The unemployed hairdresser is more than willing to give up her labour in exchange for a manicure, at the set prices, but is not willing to give up her money in exchange for a manicure. Same for the other two unemployed women. That’s why they are unemployed. They won’t spend their money.

Keynesian unemployment makes sense in a monetary exchange economy…it makes no sense whatsoever in a barter economy, or where money is inessential.

Rowe’s explanation put me in mind of a test. Barter is a solution to Keynesian unemployment but not to “RBC unemployment” which, since it is based on real factors, would also occur in a barter economy. So does barter increase during recessions?

There was a huge increase in barter and exchange associations during the Great Depression with hundreds of spontaneously formed groups across the country such as California’s Unemployed Exchange Association (U.X.A.). These barter groups covered perhaps as many as a million workers at their peak.

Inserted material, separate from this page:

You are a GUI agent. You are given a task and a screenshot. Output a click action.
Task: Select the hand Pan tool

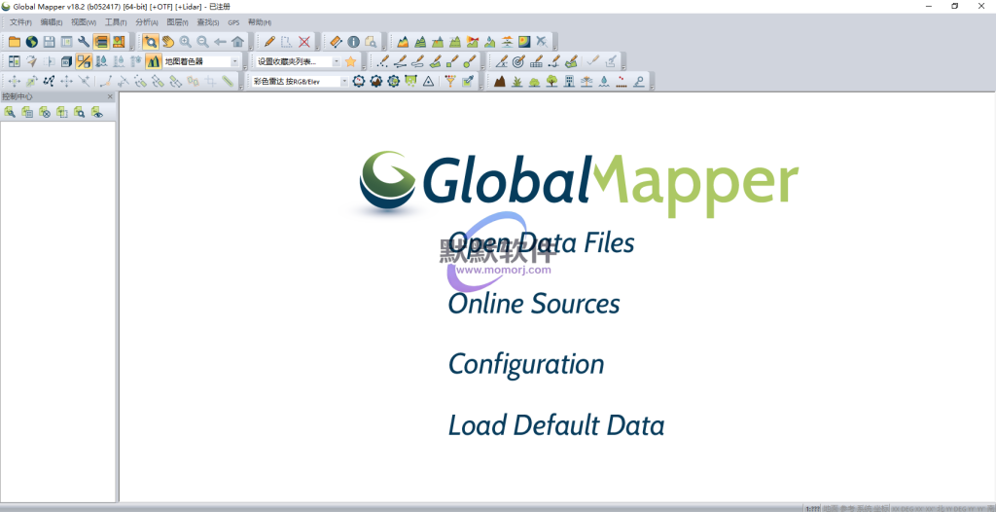167,42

In addition, I include with barter the growth of alternative currencies or local currencies such as Ithaca Hours or LETS systems. The monetization of non-traditional assets can alleviate demand shocks which is one reason why it’s good to have flexibility in the definition of and free entry into the field of money (a theme taken up by Cowen and Kroszner in Explorations in New Monetary Economics and also in the free banking literature.)

During the Great Depression there was a marked increase in alternative currencies or scrip, now called depression scrip. In fact, Irving Fisher wrote a now forgotten book called Stamp Scrip. Consider this passage and note how similar it is to Nick’s explanation:

If proof were needed that overproduction is not the cause of the depression, barter is the proof – or some of the proof. It shows goods not over-produced but dead-locked for want of a circulating transfer-belt called “money.”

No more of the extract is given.